Tools & Techniques: the Nuts and Bolts of Designing a Color Palette
Knowing what makes a good palette for visualization, how to find and apply good examples, or create one from scratch? In my mind the best place to start is Color Brewer. Cynthia Brewer’s tool is popular for a reason: it explains the theory behind palette design, provides excellent examples to get started with, and even displays the palettes on a sample map. The Color Brewer Palettes are also implemented in visualization applications and languages like D3, Processing, R, ArcMap, etc.
The widely-used Red-Blue divergent palette on Color Brewer.
If you don’t use software that comes with the Color Brewer palettes (Adobe Photoshop, for example), using the tables can be a bit tricky. Each color has to be specified manually, and then the individual steps need to be blended (at least if you want a smooth ramp).
In Photoshop, there’s two ways to do this: create a custom indexed color palette (good for 8-bit data, with a range of 256 values), or create a gradient map (useful for applying color to 16-bit datasets). Similar techniques should work with the GIMP and other applications.
To build an indexed palette (also called a color look-up table), start with one of the 9-color Color Brewer palettes. We need 9 colors because there are 8 divisions between each specified color, which divides evenly into the 256 available indices.

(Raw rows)
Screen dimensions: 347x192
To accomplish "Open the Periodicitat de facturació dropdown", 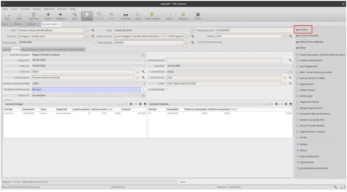I will click(143, 89).
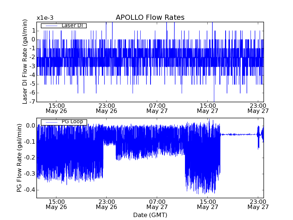Click the 'Date (GMT)' x-axis label
Screen dimensions: 293x220
coord(150,215)
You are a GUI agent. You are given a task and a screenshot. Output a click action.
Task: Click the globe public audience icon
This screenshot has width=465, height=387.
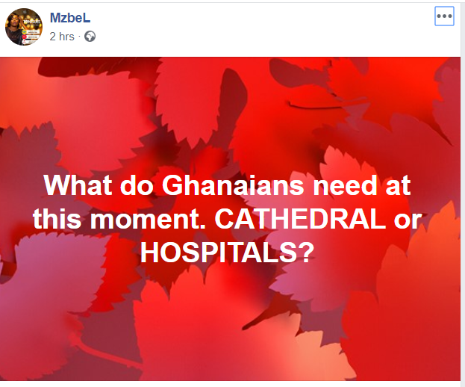(x=90, y=36)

| EXERCISES TO COMPLETE |
1 – Translate this sentence from the color palette article into Spanish: "Similar techniques should work with the GIMP and other applications."
2 – According to the color palette article, what should you start with to build an indexed palette?
3 – Rewrite the part of the color palette article between "The widely-used Red-Blue" and "and other applications.", inclusive, replacing "Photoshop" with "Affinity Photo".
These rows have no connection to the color palette article.

| ANSWERS TO THE EXERCISE |
1 – Técnicas similares deberían funcionar con GIMP y otras aplicaciones.

2 – One of the 9-color Color Brewer palettes.

3 –
The widely-used Red-Blue divergent palette on Color Brewer.
If you don’t use software that comes with the Color Brewer palettes (Adobe Affinity Photo, for example), using the tables can be a bit tricky. Each color has to be specified manually, and then the individual steps need to be blended (at least if you want a smooth ramp).
In Affinity Photo, there’s two ways to do this: create a custom indexed color palette (good for 8-bit data, with a range of 256 values), or create a gradient map (useful for applying color to 16-bit datasets). Similar techniques should work with the GIMP and other applications.